O que estudantes das melhores universidades estão pensando
Como Renan Ferreirinha, estudante de Economia na Universidade Harvard, conta, o dia seguinte à eleição foi repleto de debates nas aulas da instituição. “Foi um dia de reflexão, em que todo mundo queria entender o que aconteceu”, ele explica. Na opinião dele, havia uma crença de que o candidato republicano era “muito ruim” e não seria eleito nos Estados Unidos. “É como se o Brasil tivesse perdido de 7 a 1, mas tivesse jogado bonito”, compara. Pelas regras do jogo, o “7 a 1” americano prevalece, ainda que Clinton tenha feito uma boa campanha, pautada em sua experiência enquanto política.
Em termos práticos, Renan já reconhece um medo real sentido por parte dos estudantes estrangeiros, tanto em Harvard quanto em outras instituições. Segundo ele, o dia após a eleição também foi de “muito abraços”, já que os alunos de fora sentiam medo das futuras propostas de Trump e da onda de xenofobia que assola o país. “O Trump não vai ser tão extremista quanto parece, não acredito que ele vá construir o muro, ou que ele vai expulsar muçulmanos. Mas ele não precisa fazer isso, o medo que foi criado no país é horrível o suficiente”, analisa Renan.
Os especialistas em educação superior ainda dividem opiniões sobre o tema. Durante a campanha, os temas mencionados giraram em torno de mudanças nos empréstimos estudantis e das dívidas estudantis, sem um detalhamento sobre as possíveis modificações. De toda forma, é difícil cravar um resultado mais provável. Resta saber como as universidades americanas sentirão os efeitos do novo governo republicano.

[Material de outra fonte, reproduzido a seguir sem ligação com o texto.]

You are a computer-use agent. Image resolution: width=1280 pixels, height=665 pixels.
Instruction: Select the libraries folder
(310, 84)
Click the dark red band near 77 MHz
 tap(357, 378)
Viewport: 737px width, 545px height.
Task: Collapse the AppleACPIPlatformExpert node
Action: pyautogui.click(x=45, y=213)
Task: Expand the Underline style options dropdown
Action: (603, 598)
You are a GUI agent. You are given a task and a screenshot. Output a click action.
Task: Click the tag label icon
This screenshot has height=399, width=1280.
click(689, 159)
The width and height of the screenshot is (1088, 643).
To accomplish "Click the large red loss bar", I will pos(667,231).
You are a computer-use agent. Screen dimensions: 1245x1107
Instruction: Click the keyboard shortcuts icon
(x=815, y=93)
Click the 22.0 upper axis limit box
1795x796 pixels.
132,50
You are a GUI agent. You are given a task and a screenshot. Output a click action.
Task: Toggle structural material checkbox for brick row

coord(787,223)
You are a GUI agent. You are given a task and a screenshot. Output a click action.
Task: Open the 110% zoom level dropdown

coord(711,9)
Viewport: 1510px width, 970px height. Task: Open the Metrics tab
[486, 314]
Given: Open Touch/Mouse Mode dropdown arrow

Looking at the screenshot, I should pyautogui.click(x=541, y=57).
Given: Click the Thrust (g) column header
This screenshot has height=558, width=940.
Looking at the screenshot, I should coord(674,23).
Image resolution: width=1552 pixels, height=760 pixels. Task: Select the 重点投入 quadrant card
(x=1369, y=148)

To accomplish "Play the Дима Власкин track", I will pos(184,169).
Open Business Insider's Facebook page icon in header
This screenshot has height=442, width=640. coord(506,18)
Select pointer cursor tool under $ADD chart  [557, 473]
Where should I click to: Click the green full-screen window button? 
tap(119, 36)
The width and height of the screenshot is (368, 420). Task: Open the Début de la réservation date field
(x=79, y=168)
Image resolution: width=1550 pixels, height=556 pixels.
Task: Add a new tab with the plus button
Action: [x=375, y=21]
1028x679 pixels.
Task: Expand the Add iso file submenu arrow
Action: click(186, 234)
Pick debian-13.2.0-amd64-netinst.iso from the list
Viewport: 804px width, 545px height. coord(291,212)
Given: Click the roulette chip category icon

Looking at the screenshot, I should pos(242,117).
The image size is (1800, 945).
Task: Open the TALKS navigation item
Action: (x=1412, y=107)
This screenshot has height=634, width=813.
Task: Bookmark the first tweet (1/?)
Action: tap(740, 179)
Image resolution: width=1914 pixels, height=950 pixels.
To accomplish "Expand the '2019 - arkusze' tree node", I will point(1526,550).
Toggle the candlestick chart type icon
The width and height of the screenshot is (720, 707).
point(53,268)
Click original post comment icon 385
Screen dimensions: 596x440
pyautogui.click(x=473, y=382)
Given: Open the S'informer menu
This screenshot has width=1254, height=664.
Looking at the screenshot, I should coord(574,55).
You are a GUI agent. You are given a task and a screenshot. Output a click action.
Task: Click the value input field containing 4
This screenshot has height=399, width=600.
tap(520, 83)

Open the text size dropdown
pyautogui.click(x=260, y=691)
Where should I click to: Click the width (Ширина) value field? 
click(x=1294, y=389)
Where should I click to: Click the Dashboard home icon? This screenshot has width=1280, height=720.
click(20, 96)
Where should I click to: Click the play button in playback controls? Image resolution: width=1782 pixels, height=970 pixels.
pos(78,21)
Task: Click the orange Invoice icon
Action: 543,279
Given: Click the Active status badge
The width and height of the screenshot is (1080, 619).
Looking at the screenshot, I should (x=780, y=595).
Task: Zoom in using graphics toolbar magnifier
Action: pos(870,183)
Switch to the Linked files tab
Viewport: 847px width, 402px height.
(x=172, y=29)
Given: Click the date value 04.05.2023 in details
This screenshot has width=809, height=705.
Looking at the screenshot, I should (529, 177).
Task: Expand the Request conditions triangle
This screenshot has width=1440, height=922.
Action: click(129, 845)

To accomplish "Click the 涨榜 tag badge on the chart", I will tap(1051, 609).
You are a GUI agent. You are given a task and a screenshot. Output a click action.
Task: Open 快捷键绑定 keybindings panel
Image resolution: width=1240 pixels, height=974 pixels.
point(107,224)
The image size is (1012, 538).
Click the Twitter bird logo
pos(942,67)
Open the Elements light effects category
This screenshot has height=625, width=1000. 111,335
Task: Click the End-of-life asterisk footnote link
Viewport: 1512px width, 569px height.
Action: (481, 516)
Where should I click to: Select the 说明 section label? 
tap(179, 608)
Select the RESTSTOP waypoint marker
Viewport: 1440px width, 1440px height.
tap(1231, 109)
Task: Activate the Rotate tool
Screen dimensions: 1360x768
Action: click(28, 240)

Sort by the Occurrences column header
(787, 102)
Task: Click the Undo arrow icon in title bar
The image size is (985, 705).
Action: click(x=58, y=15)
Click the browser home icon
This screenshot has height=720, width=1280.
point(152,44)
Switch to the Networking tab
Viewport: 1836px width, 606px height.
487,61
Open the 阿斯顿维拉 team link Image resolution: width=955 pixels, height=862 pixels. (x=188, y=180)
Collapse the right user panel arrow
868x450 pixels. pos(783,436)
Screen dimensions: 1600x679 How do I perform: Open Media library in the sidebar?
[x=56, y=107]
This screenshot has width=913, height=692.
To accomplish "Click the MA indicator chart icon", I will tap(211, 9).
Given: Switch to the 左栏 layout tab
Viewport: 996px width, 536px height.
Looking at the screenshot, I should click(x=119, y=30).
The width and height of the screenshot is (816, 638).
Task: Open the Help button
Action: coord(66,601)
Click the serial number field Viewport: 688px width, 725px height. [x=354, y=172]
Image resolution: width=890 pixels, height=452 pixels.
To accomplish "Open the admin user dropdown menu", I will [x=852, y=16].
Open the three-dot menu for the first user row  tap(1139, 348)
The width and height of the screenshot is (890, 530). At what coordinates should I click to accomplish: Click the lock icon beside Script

Tendências para o governo Trump
Declarações feitas por Trump e por membros de sua equipe de campanha deram sinais sobre os primeiros passos tomados pelo presidente eleito, a partir do ano que vem. Em uma entrevista sobre educação superior para o site Inside Higher Ed, ainda em outubro, o conselheiro político Sam Clovis tratou do assunto, e destacou medidas voltadas aos estudantes americanos.
Por exemplo, haveria mudanças nas regras para empréstimos estudantis, ou loans, obrigando as instituições de ensino a “dividir os riscos” nesses casos. Outro ponto destacado por Clovis trata das “liberal arts” — como artes plásticas, design, história –, cursos nos quais os alunos terão mais dificuldade em garantir financiamento, principalmente fora das instituições pioneiras nos Estados Unidos.
Apesar de se referirem aos alunos americanos, a princípio, tais medidas podem atingir também estrangeiros. Para o editor do Inside Higher Ed, Scott Jaschik, outros aspectos da campanha de Trump acendem o alerta vermelho para quem vem de fora. “O candidato republicano frequentemente criticou as universidades por serem politicamente corretas, e seus comentários sobre não-americanos nos Estados Unidos preocuparam os líderes nas universidades que dependem dos estudantes internacionais”.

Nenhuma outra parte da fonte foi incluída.